Segment Start: Excerpted data

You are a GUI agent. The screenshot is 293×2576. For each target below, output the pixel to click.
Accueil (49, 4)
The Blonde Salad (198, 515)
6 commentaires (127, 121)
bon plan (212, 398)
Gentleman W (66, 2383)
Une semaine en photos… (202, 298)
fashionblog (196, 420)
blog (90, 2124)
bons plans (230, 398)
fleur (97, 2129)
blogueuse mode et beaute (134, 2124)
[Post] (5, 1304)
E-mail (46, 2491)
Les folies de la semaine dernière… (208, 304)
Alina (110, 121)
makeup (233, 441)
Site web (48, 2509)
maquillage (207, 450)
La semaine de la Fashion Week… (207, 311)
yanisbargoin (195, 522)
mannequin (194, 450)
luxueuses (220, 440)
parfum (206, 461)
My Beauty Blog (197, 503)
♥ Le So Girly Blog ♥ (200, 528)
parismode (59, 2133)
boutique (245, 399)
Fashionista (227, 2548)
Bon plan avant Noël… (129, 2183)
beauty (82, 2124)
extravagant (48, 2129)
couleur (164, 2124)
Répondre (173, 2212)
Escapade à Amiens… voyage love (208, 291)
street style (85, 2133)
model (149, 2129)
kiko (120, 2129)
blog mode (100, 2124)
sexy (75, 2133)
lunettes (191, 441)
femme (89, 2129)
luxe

Segment End: Excerpted data

Assigned task: Using the entries above, determine how many lines include the string "semaine" and write only that number.

Solution: 3